Po nawałnicy mieszkańcy oglądali straty i dzwonili po pomoc. Piwnice i podwórka zostały zalane m.in. przy ul. Wigury. Mieszkająca tam pani Marta uważa, że szkody byłyby mniejsze, gdyby ulica miała asfaltową nawierzchnię. Po każdym większym deszczu dosypywany jest tam żwir. W efekcie ulica jest wyżej niż podwórka, które są zalewane podczas deszczu. Pani Marta dodaje, że podczas ulewy przepełniła się też studzienka w górnej części ulicy, co spowodowało, że ścieki zaczęły spływać drogą w dół. Mieszkańcy rozważali poinformowanie Sanepidu.

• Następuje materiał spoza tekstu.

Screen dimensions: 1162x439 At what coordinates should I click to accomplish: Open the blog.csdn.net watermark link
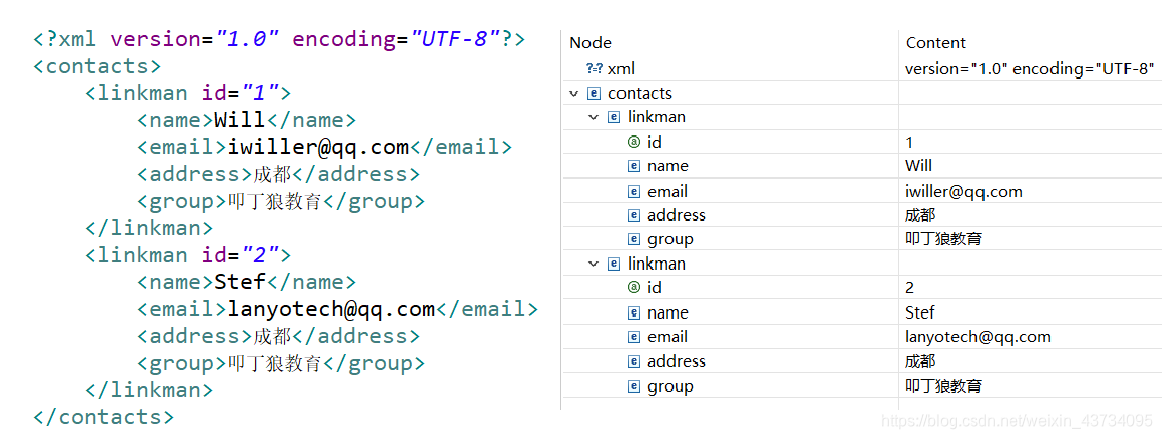[1016, 422]
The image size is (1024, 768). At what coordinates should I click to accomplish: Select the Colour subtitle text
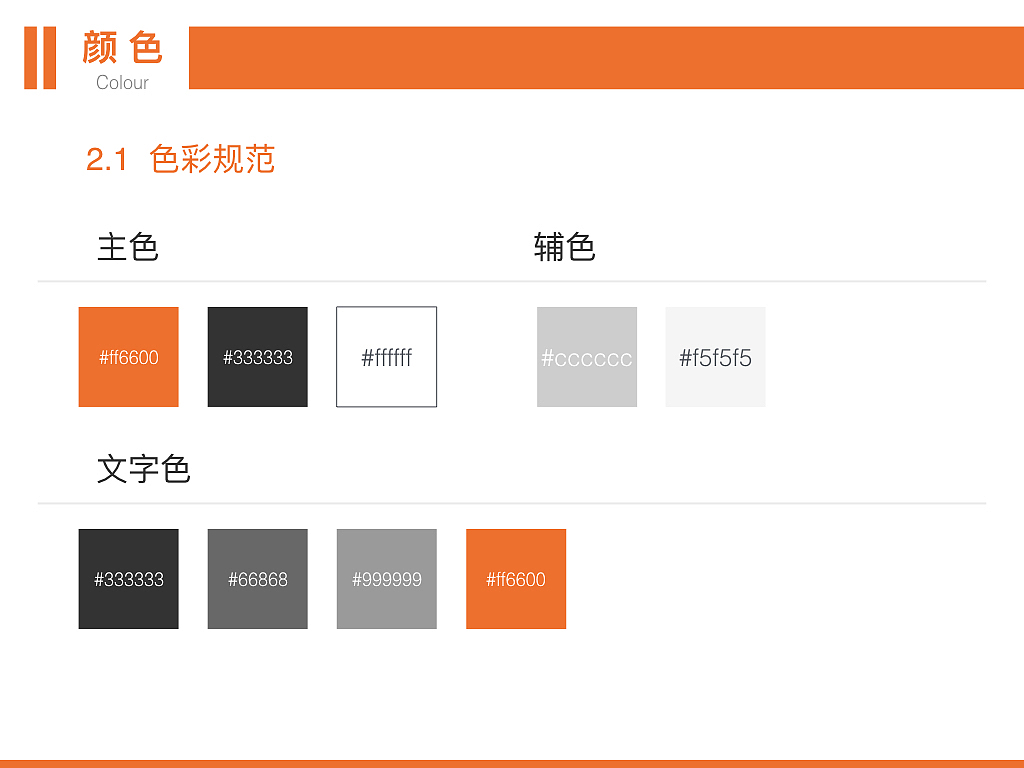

Jednak najtrudniejsza sytuacja miała miejsce na ulicy Kieleckiej, gdzie spływająca woda zalała wiele posesji, nie znajdując żadnego ujścia. Niektórzy podkreślali, że nie doświadczyli takiej potężnej nawałnicy w całym życiu. Przy jednej z posesji, woda zalała ogródek i zrobiła dużą wyrwę w ziemi. Mieszkańcy uważają, że do wyrównania terenu będą potrzebne dwie wywrotki ziemi. Skarżą się też na brak właściwego odwodnienia przy ich domach.
W akcji usuwania szkód po dzisiejszej nawałnicy, starachowickiej straży pożarnej pomagały zastępy ochotnicze oraz jednostki z innych powiatów, np. Jędrzejowa, Pińczowa, Kielc, Ostrowca Św. i Buska-Zdroju.